EXTRACT TO READ
[Start of Attachment]
Maybe you should all drop the distance running and get big into SPRINTING?
Lots on nice posts... Thank You...
I have been an athlete to long to do nothing. I can still cross train and have gotten in to lifting weights a bit and actually kind of like it. I have an interest in open water swimming. I know I won't be competitive at it but somehow swimming 2 miles in the ocean interests me. I'll do what I can with whatever little running I can do but its dissapointing to not be able to really pursue the sport I am most passionate about.
I never had any knee problems from age 16 to 35; and I ran many 100 mile weeks in my 20s, up to my early 30s. Now I've had 4 meniscus arthroscope jobs on both knees and can't run anymore. I think softball and basketball in my 40s is to blame.
done at 50, too wrote:
I never had any knee problems from age 16 to 35; and I ran many 100 mile weeks in my 20s, up to my early 30s. Now I've had 4 meniscus arthroscope jobs on both knees and can't run anymore. I think softball and basketball in my 40s is to blame.
It's that side to side stuff that will get you. Don't think I will be on the tennis court anytime soon.
I actually think I damaged my meniscus doing of all things yoga. Just some light stretching for me, these days.
[End of Attachment]
PROVIDED DATA
[Start of Attachment]
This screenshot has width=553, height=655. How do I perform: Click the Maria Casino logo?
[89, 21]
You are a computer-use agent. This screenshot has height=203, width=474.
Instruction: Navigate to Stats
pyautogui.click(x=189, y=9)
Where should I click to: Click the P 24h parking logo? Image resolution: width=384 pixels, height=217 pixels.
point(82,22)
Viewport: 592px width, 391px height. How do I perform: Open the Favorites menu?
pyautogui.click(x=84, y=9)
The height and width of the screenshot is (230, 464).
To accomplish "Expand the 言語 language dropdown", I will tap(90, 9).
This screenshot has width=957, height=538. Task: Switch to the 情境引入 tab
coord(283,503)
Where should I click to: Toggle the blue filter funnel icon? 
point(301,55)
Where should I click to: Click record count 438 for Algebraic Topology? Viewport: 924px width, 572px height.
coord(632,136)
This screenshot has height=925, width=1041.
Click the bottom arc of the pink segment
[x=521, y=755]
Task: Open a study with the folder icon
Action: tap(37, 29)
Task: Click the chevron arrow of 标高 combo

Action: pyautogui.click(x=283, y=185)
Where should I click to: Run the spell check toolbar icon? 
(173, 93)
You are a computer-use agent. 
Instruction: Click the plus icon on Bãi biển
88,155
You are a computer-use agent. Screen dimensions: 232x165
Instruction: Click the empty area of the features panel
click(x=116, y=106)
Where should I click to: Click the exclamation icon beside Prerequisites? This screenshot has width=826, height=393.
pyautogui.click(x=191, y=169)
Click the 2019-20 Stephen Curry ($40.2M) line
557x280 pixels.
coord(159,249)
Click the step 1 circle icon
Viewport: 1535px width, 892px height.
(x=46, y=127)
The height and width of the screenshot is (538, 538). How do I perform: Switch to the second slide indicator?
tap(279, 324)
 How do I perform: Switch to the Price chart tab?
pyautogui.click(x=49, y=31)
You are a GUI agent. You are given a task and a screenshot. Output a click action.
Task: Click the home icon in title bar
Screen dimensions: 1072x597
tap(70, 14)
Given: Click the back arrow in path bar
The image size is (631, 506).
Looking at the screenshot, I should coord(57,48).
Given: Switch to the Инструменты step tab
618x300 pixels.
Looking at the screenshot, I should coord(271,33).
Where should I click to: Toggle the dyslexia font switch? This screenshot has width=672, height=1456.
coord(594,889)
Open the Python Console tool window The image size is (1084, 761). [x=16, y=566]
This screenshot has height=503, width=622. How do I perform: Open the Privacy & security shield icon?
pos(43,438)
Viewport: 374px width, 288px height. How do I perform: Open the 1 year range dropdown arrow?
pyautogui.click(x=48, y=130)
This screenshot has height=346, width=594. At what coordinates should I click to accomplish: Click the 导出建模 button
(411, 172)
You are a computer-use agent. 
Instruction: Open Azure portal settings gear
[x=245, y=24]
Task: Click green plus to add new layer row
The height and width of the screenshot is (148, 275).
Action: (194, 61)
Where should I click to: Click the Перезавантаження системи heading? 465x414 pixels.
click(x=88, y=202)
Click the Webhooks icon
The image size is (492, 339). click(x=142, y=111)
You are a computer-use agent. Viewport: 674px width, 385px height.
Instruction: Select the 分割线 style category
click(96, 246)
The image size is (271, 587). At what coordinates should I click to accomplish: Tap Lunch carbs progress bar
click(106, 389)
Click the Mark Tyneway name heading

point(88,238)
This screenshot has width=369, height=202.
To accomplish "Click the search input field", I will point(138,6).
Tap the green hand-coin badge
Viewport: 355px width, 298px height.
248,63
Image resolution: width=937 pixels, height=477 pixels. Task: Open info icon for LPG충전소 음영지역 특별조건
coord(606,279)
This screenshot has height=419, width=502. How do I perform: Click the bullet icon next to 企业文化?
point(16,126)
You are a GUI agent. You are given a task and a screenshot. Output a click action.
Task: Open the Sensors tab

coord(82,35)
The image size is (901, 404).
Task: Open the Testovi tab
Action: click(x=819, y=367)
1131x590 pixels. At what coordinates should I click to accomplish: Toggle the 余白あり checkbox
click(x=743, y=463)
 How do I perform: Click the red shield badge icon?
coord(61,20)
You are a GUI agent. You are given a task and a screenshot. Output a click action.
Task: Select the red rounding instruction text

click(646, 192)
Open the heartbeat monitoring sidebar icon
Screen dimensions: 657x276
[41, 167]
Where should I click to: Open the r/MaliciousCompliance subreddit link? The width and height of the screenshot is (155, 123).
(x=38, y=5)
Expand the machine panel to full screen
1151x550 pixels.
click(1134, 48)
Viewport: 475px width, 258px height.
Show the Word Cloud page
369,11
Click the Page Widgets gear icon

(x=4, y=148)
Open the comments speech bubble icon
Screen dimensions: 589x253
[End of Attachment]
WHAT YOU NEED TO DO
Rewrite the part of the forum thread on running and knee injuries between "Maybe you should" and "most passionate about.", inclusive, changing "swimming" to "rowing". The lines have no connection to the forum thread.

TASK RESPONSE
Maybe you should all drop the distance running and get big into SPRINTING?
Lots on nice posts... Thank You...
I have been an athlete to long to do nothing. I can still cross train and have gotten in to lifting weights a bit and actually kind of like it. I have an interest in open water rowing. I know I won't be competitive at it but somehow rowing 2 miles in the ocean interests me. I'll do what I can with whatever little running I can do but its dissapointing to not be able to really pursue the sport I am most passionate about.